• Task details: Repeat the entries word for word, from the start through the line containing "the 'Help' text", leaving the pictures out of your answer.

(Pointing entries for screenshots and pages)
-----
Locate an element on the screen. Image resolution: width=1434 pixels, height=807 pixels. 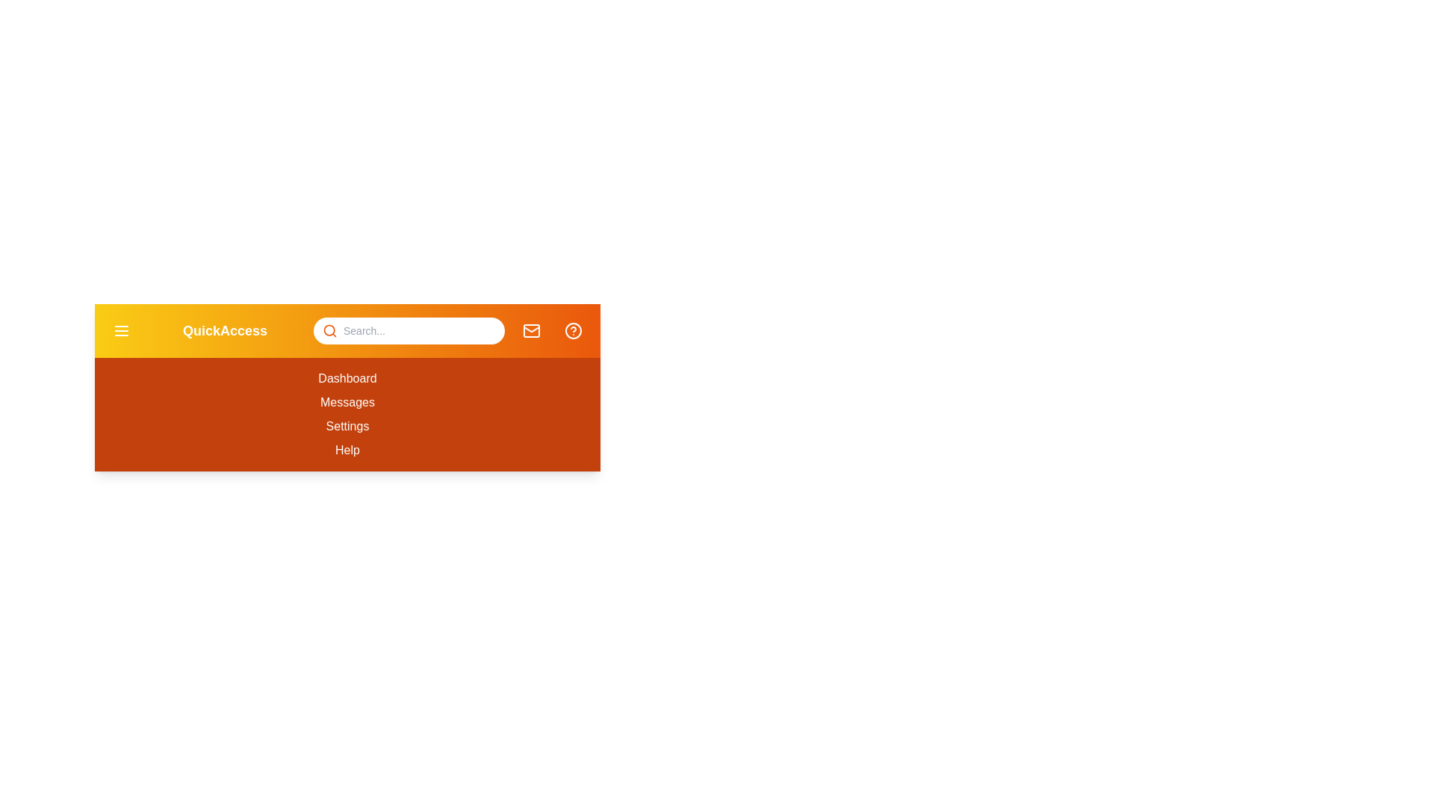
the 'Help' text label which is the last menu item in a vertical stack, to activate the underline effect is located at coordinates (347, 449).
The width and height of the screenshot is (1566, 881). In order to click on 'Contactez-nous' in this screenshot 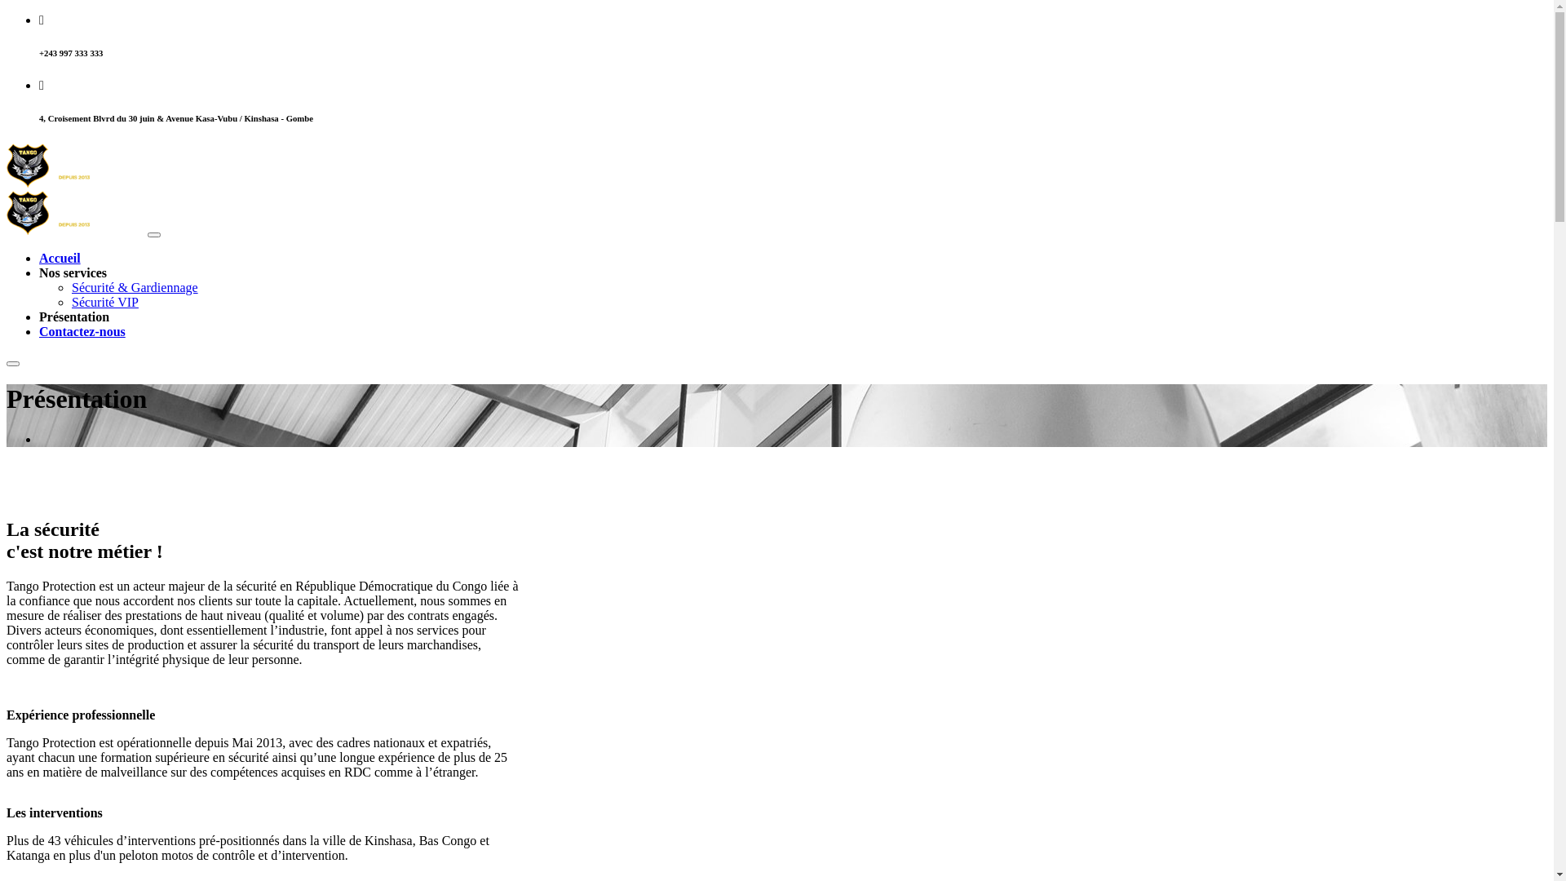, I will do `click(81, 330)`.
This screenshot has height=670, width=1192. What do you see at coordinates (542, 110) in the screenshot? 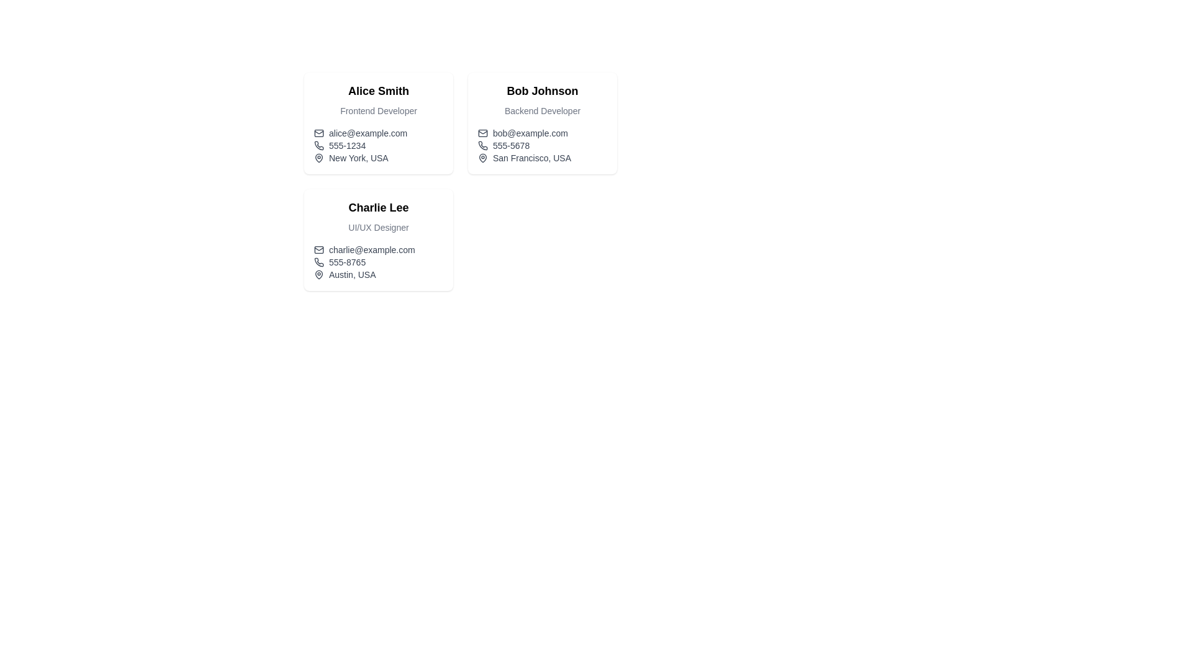
I see `the text label displaying 'Backend Developer' located beneath the title 'Bob Johnson' in the card for 'Bob Johnson'` at bounding box center [542, 110].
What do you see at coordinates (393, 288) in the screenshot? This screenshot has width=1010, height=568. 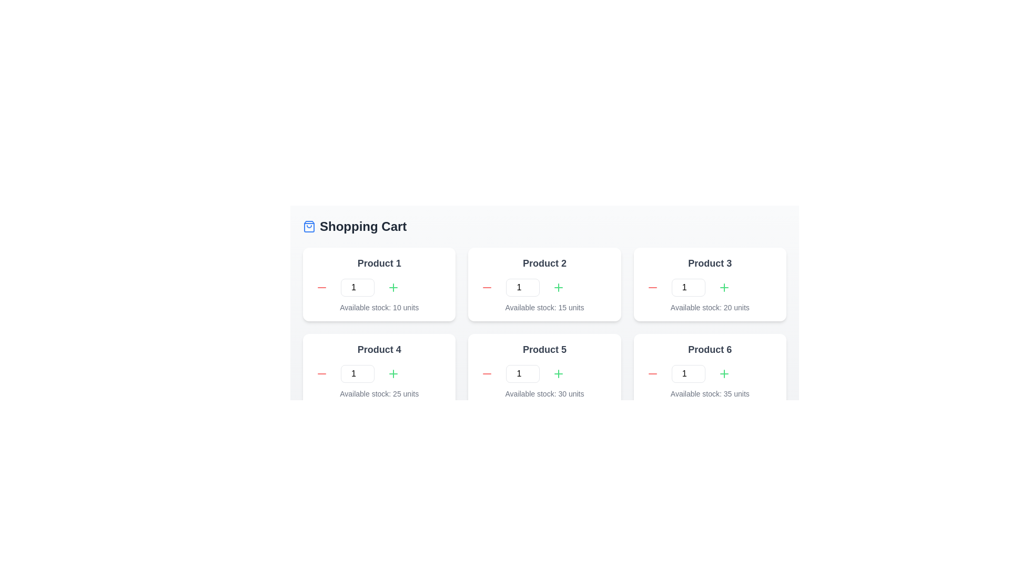 I see `the button that increases the quantity of 'Product 1' in the shopping cart layout` at bounding box center [393, 288].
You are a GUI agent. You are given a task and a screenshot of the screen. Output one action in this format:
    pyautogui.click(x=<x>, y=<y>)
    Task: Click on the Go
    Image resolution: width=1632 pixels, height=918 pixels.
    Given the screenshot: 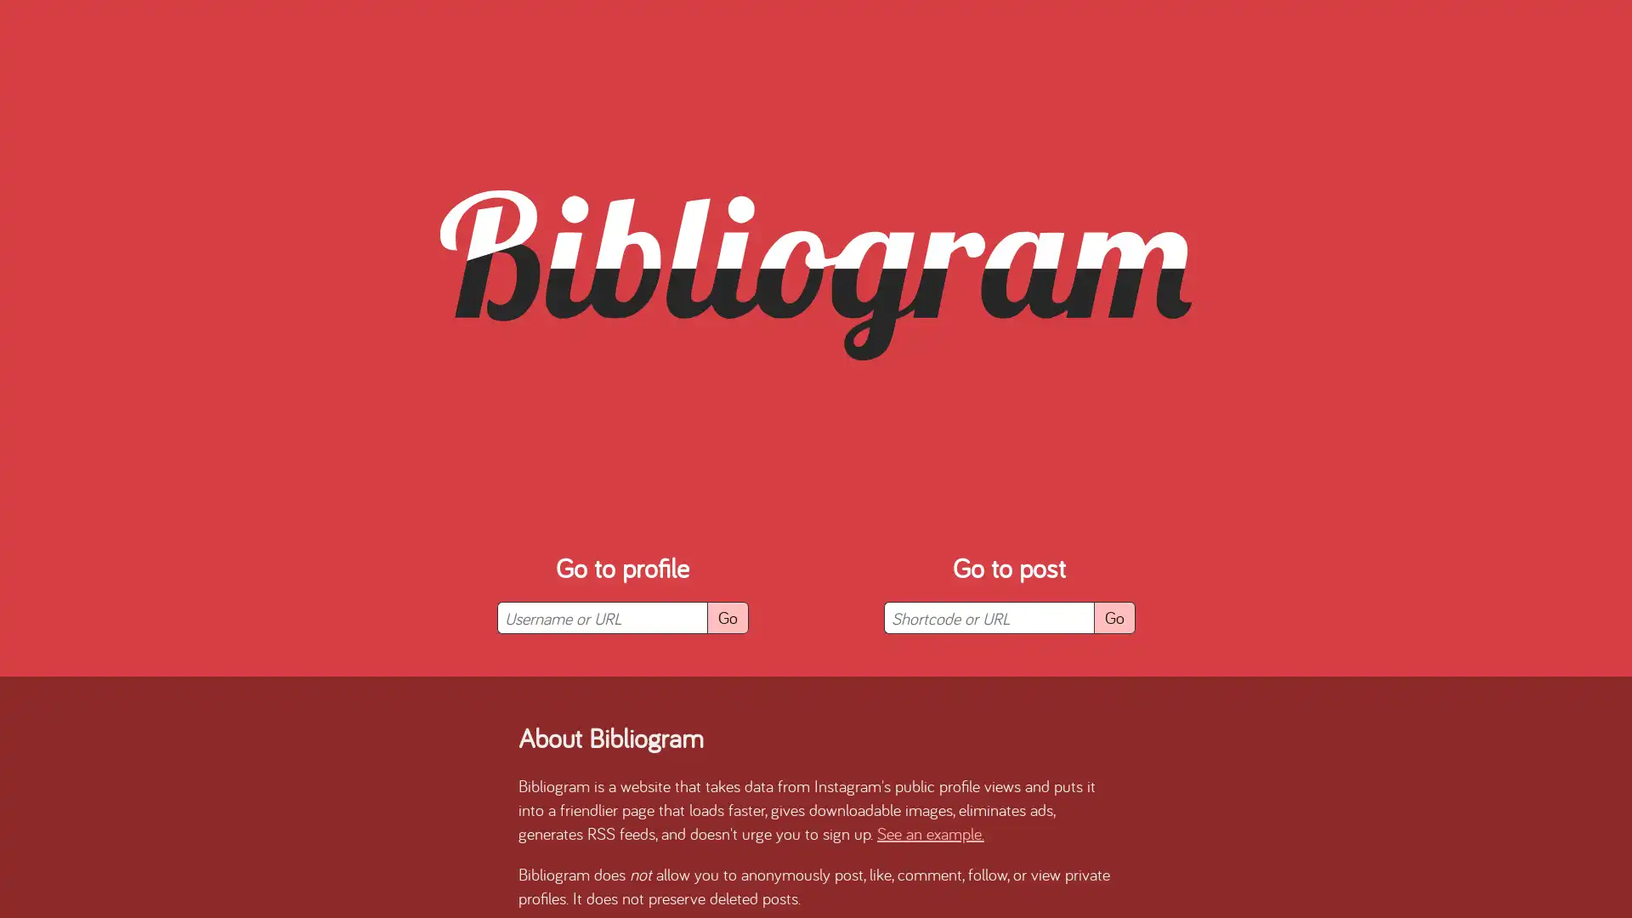 What is the action you would take?
    pyautogui.click(x=727, y=617)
-----
• Completed exercise:
Locate an element on the screen. Image resolution: width=1434 pixels, height=807 pixels. 
the 'Help' text label which is the last menu item in a vertical stack, to activate the underline effect is located at coordinates (347, 449).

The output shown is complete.